Action item.
From the data below, return all lines holding the string "Given".

Material to process.
▼

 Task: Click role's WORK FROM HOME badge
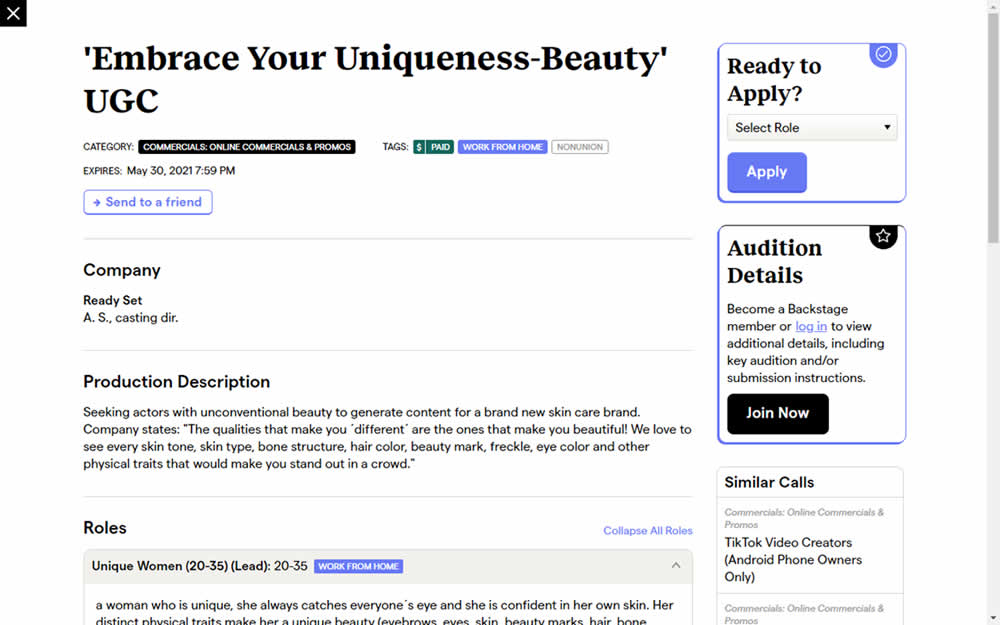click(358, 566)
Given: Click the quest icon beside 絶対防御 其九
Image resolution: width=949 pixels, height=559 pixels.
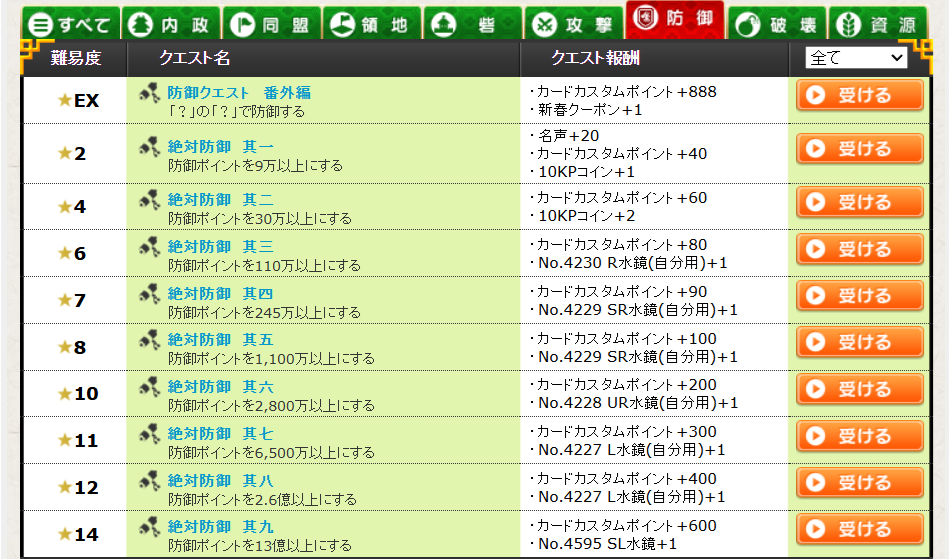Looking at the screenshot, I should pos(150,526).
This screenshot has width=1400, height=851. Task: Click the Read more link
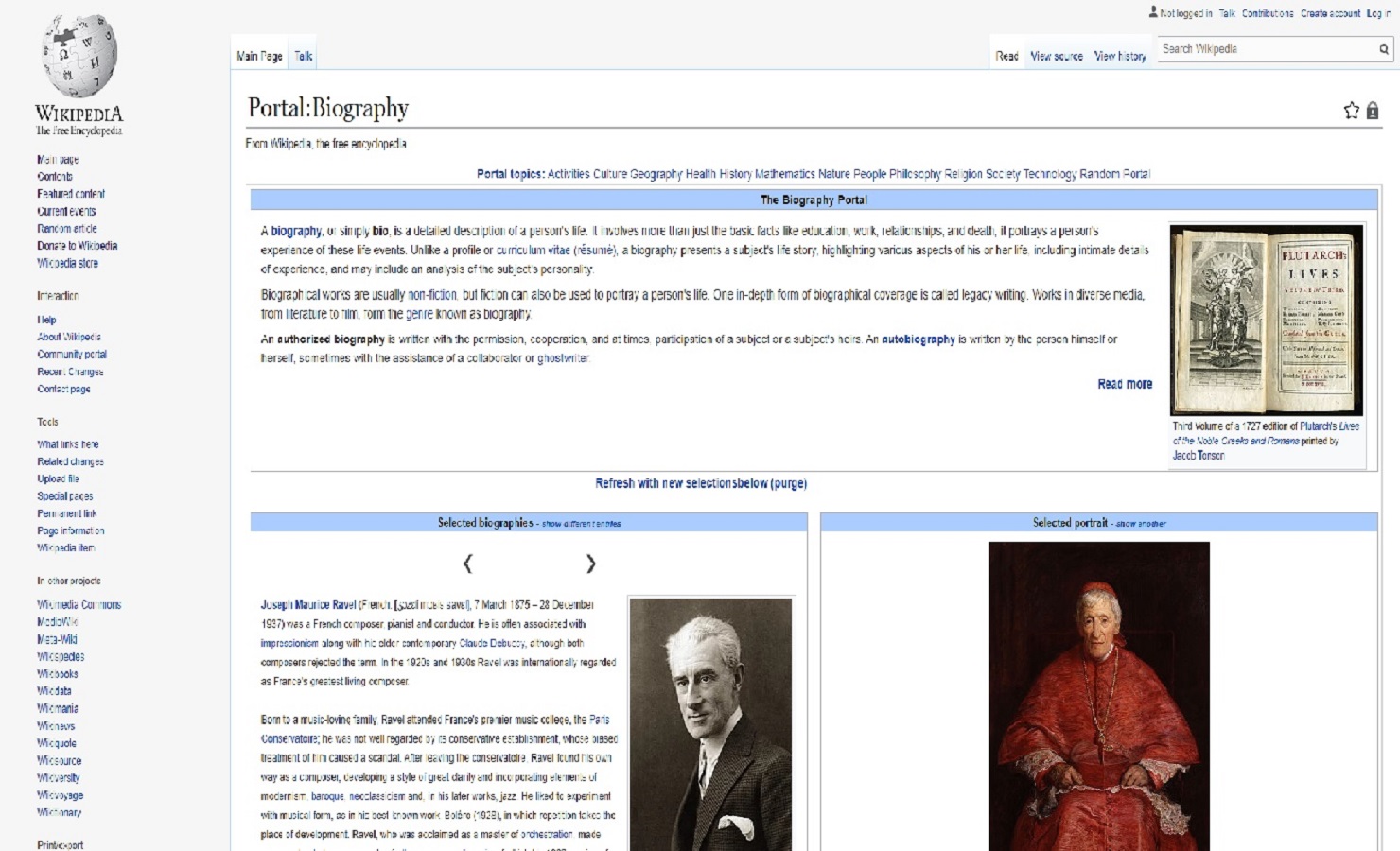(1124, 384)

▲
▼

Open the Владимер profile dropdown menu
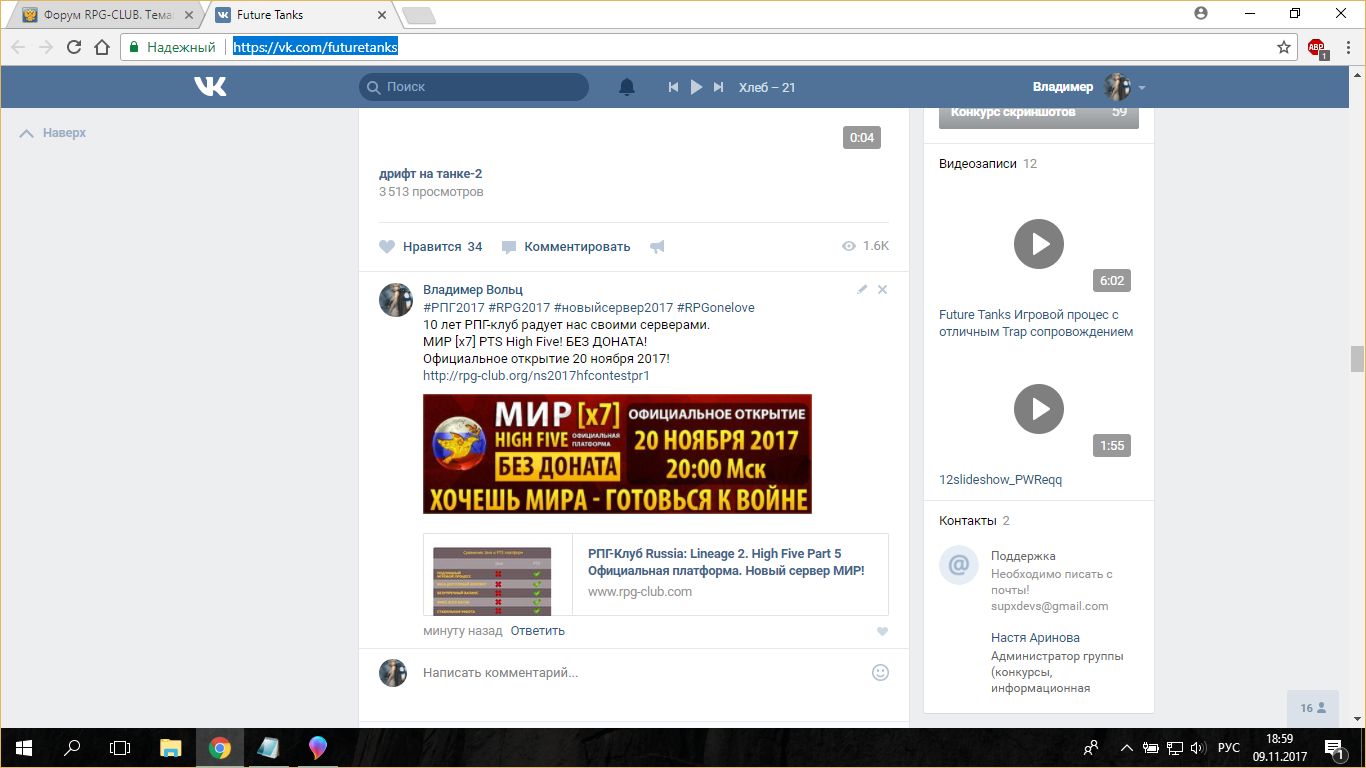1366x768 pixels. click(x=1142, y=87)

▲
▼

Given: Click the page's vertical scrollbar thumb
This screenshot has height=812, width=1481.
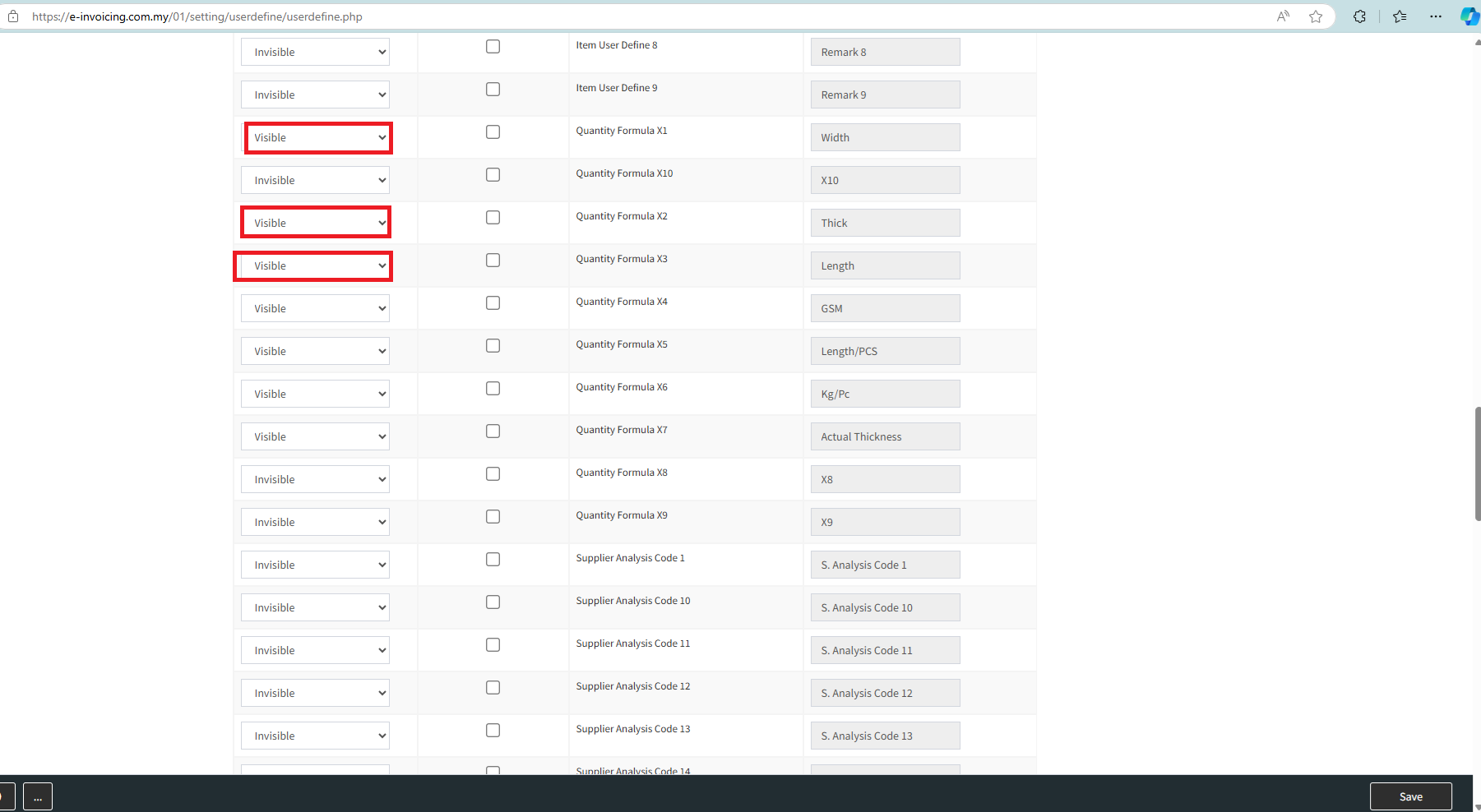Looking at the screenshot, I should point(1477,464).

▲

Reply to the exercise.
Given: Click the quest icon beside 絶対防御 其九
Given: Click the page's vertical scrollbar thumb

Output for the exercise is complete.